Summary Dagmar Kollmann

Liver Assessment and Treatment During Normothermic Ex Situ Machine Perfusion

Normothermic Ex Situ Liver Perfusion (NEsLP) has been established at our institution as a novel preservation technique with the opportunity to assess liver quality prior to transplantation. For this study, primarily rejected extended criteria donor livers have been perfused and perfusate as well as bile samples have been collected for further analyses. Some of the study livers have been treated with a drug which aims to optimize bile composition and bile duct protection.
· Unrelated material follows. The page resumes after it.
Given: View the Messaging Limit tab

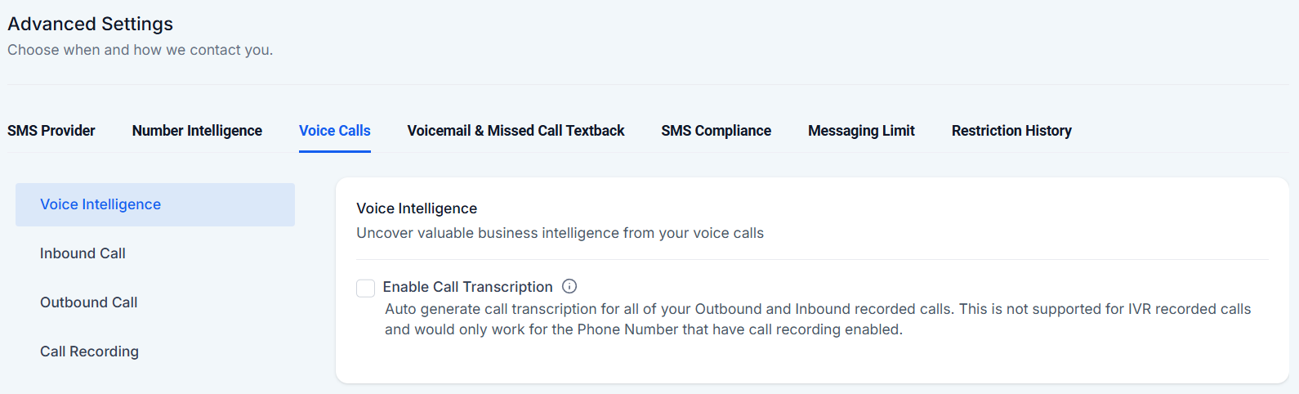Looking at the screenshot, I should (x=861, y=131).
The samples obtained during the perfusions are currently analyzed for a variety of novel biomarkers.

 

Summary Hannes Vietzen

Evaluation of the human Cytomegalovirus and NK-cell dependent Antibody Mediated Rejection in Lung-Transplant Recipients

In the Research Platform Transplantation-funded start-up project Evaluation of the Human Cytomegalovirus and NK Cell-Dependent Antibody-Mediated Rejection in Lung-Transplant Recipients, we analyzed the contribution of the human cytomegalovirus (HCMV)-specific imprint on the human Natural Killer (NK) cell repertoire on the development of antibody-mediated rejection (ABMR). HCMV is a highly prevalent pathogen, whose replication is associated with an increased risk for graft rejection, an unabated challenge for long-term graft survival in solid organ recipients. Using a genetic association approach and subsequent in vitro antibody-dependent NK cell activation experiments, we demonstrated that the risk for developing ABMR in lung transplant recipients significantly depends on the infecting HCMV strain, which subsequently has a major influence on the imprint on the human NK cell repertoire. In transplant patients with ABMR, we identified HCMV strains that lead to a shift of the human NK cell repertoire towards a highly pro-inflammatory and cytotoxic phenotype characterized by highly active CD16+NKG2C+ NK cells. Our study thus contributes to the understanding of the pathogenesis of AMBR and may help to identify LTRs for ABMR.